Not just another road: For Dandakaranya, NH-30 could mean a new direction

By Srikar

What's there in a road? Answer is - the blood of our martyrs.

This road (that you see in the image above) is not an ordinary one. Perhaps, this road will become a symbol of development in the remote region of Dandakaranya. Roads, it is said, are the first sign of a civilization. Roads were prominently mentioned in Mahabharat. Emperor Ashoka understood the importance of roads and built an elaborate network of roads under his reign. But, Dandakaranya is a different place - of mythical demons, wild animals and outlaws. So, almost no empire could claim much of this jungle for a large part of India’s history. Even when claimed, this region mostly remained out of reach. So, when a road is built connecting north and south India through Dandakaranya, we know it is history in the making.

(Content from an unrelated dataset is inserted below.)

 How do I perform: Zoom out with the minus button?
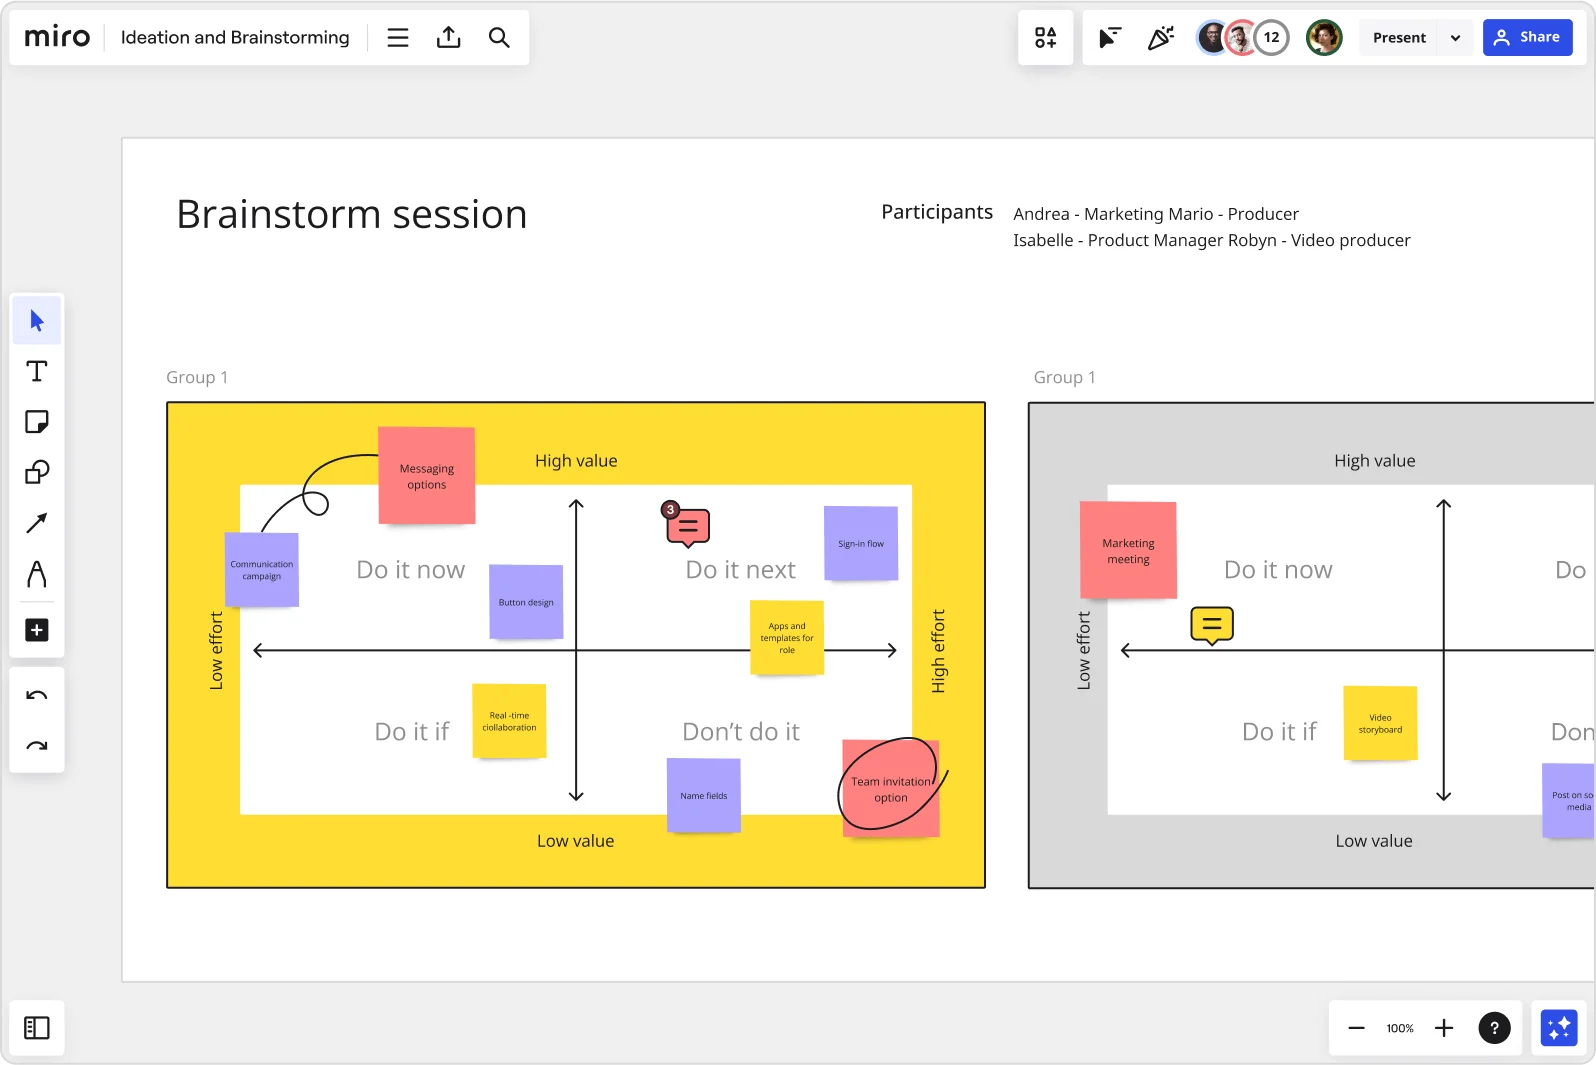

To give readers more context, this is a particular stretch of NH-30. Once, this 70-km stretch was the most militarized zone in India. This patch of road runs from Konta, in the south Chhattisgarh bordering Andhra Pradesh, to Sukma, above it. If someone were to travel from Konta to Sukma in 2005, it would have taken seven hours of difficult journey with fear of IEDs going off any minute. More than 50 paramilitary personnel died trying to secure the region to help create this road. Several more paras and police personnel lost their limbs guarding this patch. But, again, this is Dandakaranya.

The history of this road is the history of Dandankaranya post-Independence.

After India became free, the new nation wanted to free itself economically as well. And what better place to start economic freedom than mining. And what better place to explore than Dandakaranya. And then began the process, that would eventually culminate in the worst violence that could easily have escalated into a civil war in the heart of India. It is true that Maoists exploited the innocence of Tribals in the forests but the larger question remains - Why did the Tribals side with Maoists?

Tribals in India are called Adivasi, which literally means ‘Old Residents’, or ‘Original Residents’. Some theories propose that they had migrated to the Indian sub-continent long before the ‘others’ came. Much of the evidence given with regard to the migration of ‘others’ is still controversial and beyond the scope of this article. However, the Indian indigenous Tribals are definitely among the oldest population in India. They virtually hid themselves from civilization by living life in massive dense forests. As much as we look at them as ‘forest dwellers’ with no ‘culture’, they are arguably more civilized than us. For years, the Adivasis have lived in perfect harmony with nature. They have been carbon-neutral much before that term was defined. Today when the world is scrambling to find solutions to climate change, perhaps the Adivasis can teach a lesson or two in climate mitigation and carbon-neutral policies.

The Adivasis built an elaborate culture revolving around mother nature. As a result, popular temples - such as Danteshwari Devi temple in Dantewada - devoted to Mother Goddess can be seen in the region.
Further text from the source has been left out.